Source records:
BEGIN

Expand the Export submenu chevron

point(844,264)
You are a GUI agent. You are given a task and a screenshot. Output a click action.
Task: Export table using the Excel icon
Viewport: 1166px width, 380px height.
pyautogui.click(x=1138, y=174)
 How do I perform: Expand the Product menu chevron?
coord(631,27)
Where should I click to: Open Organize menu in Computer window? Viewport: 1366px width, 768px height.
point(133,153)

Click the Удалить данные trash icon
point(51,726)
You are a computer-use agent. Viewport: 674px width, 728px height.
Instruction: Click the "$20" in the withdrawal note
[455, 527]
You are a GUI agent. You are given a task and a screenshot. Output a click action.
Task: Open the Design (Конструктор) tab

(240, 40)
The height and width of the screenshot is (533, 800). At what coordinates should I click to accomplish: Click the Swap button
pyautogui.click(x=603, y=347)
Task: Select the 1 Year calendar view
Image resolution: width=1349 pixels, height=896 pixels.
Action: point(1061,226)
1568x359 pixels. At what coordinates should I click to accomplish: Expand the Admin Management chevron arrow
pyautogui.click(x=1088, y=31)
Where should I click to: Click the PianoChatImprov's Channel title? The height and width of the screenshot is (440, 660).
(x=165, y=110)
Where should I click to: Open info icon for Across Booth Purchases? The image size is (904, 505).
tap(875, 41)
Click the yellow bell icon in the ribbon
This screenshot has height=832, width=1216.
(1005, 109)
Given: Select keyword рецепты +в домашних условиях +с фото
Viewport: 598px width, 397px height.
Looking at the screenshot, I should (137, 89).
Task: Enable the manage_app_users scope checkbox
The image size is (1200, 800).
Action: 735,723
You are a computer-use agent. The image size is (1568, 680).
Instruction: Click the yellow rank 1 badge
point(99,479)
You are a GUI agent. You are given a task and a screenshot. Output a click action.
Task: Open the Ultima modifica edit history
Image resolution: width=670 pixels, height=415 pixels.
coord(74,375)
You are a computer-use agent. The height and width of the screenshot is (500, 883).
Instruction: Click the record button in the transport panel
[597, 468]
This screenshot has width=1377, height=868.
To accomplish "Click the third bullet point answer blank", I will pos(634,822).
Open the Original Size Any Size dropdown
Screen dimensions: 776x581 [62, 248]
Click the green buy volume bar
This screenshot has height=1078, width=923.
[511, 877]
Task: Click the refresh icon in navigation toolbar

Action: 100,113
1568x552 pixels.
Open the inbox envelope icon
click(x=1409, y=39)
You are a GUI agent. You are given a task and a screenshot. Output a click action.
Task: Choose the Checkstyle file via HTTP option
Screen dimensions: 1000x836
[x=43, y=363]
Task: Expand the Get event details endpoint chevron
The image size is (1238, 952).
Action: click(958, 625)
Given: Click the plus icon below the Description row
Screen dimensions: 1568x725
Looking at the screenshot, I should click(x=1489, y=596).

END

TASK ITEM: Transcribe the data exactly.

SOLUTION FOR THIS PROBLEM:
Expand the Export submenu chevron

point(844,264)
You are a GUI agent. You are given a task and a screenshot. Output a click action.
Task: Export table using the Excel icon
Viewport: 1166px width, 380px height.
pyautogui.click(x=1138, y=174)
 How do I perform: Expand the Product menu chevron?
coord(631,27)
Where should I click to: Open Organize menu in Computer window? Viewport: 1366px width, 768px height.
point(133,153)

Click the Удалить данные trash icon
point(51,726)
You are a computer-use agent. Viewport: 674px width, 728px height.
Instruction: Click the "$20" in the withdrawal note
[455, 527]
You are a GUI agent. You are given a task and a screenshot. Output a click action.
Task: Open the Design (Конструктор) tab

(240, 40)
The height and width of the screenshot is (533, 800). At what coordinates should I click to accomplish: Click the Swap button
pyautogui.click(x=603, y=347)
Task: Select the 1 Year calendar view
Image resolution: width=1349 pixels, height=896 pixels.
Action: point(1061,226)
1568x359 pixels. At what coordinates should I click to accomplish: Expand the Admin Management chevron arrow
pyautogui.click(x=1088, y=31)
Where should I click to: Click the PianoChatImprov's Channel title? The height and width of the screenshot is (440, 660).
(x=165, y=110)
Where should I click to: Open info icon for Across Booth Purchases? The image size is (904, 505).
tap(875, 41)
Click the yellow bell icon in the ribbon
This screenshot has height=832, width=1216.
(1005, 109)
Given: Select keyword рецепты +в домашних условиях +с фото
Viewport: 598px width, 397px height.
Looking at the screenshot, I should (137, 89).
Task: Enable the manage_app_users scope checkbox
The image size is (1200, 800).
Action: 735,723
You are a computer-use agent. The image size is (1568, 680).
Instruction: Click the yellow rank 1 badge
point(99,479)
You are a GUI agent. You are given a task and a screenshot. Output a click action.
Task: Open the Ultima modifica edit history
Image resolution: width=670 pixels, height=415 pixels.
coord(74,375)
You are a computer-use agent. The height and width of the screenshot is (500, 883).
Instruction: Click the record button in the transport panel
[597, 468]
This screenshot has width=1377, height=868.
To accomplish "Click the third bullet point answer blank", I will pos(634,822).
Open the Original Size Any Size dropdown
Screen dimensions: 776x581 [62, 248]
Click the green buy volume bar
This screenshot has height=1078, width=923.
[511, 877]
Task: Click the refresh icon in navigation toolbar

Action: 100,113
1568x552 pixels.
Open the inbox envelope icon
click(x=1409, y=39)
You are a GUI agent. You are given a task and a screenshot. Output a click action.
Task: Choose the Checkstyle file via HTTP option
Screen dimensions: 1000x836
[x=43, y=363]
Task: Expand the Get event details endpoint chevron
The image size is (1238, 952).
Action: click(958, 625)
Given: Click the plus icon below the Description row
Screen dimensions: 1568x725
Looking at the screenshot, I should click(x=1489, y=596).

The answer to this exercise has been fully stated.